SEEPAGE, SLOPE STABILITY AND EARTHQUAKE ANALYSIS OF EARTHEN DAM USING FEM SOFTWARE (ON RIBB EARTHEN DAM)

Abstract

Slope, Seepage and earthquake stability are a matter of remarkable concern in construction of earthen dams where the failure of slopes may incur severe loss of life and damage to property. The most important factors that cause instability of slope and lead to failure are gravitational force, force due to seepage of water, sudden lowering of water adjacent to a slope and force due to earthquake. This study aims at analyzing the static and dynamic slope stability of Ribb Dam using the finite element method. The analyses were carried out using “PLAXIS 2D V8.2” software employing the Mohr Coulomb elasto plastic constitutive model to define the mechanical behaviors of the dam materials. The safety factor values, Quantity of Seepage through the main body of the dam and foundation, displacements, time versus acceleration, velocity and displacements and stress-strain conditions were carried out at different critical loading conditions. The analyses were done in seven stages of construction. Peak ground acceleration (PGA) for the dynamic analyses of “PLAXIS 2D V8.2” was obtained from a real accelerogram of an earthquake recorded on February12th , 1845 around Ribb (epicenter distance of 175km) having magnitude of 6.5 Richter scale. Since the Ribb dam site and reservoir area lie on zone of VI (with magnitude of 6.5 to 4.5),analysis for an earthquake having magnitude of 4.5 has also been carried out. The results from these two values of PGA showed that, the stability analysis at all critical conditions are stable (FOS>1).
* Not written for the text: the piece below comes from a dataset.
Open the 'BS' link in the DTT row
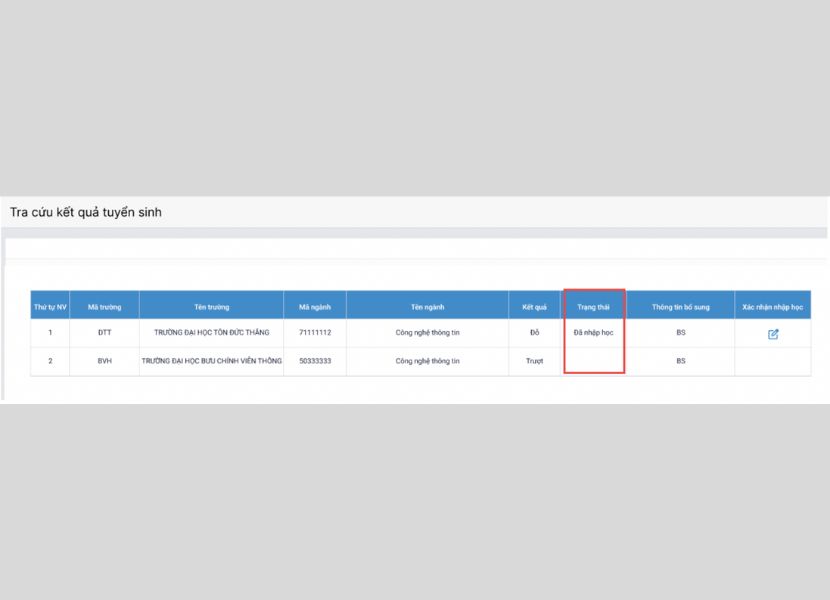This screenshot has height=600, width=830. coord(680,333)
Even though the condition is uncommon to occur, when the earthquake with magnitude of 6.5 and rapid draw down conditions are assumed to happen at the same time, the factor of safety is found about 0.996. The plastic stress points of all analysis shows that the boundary condition considered was acceptable and deformation analyses also show that all displacements in the dam crest are within a permissible limit.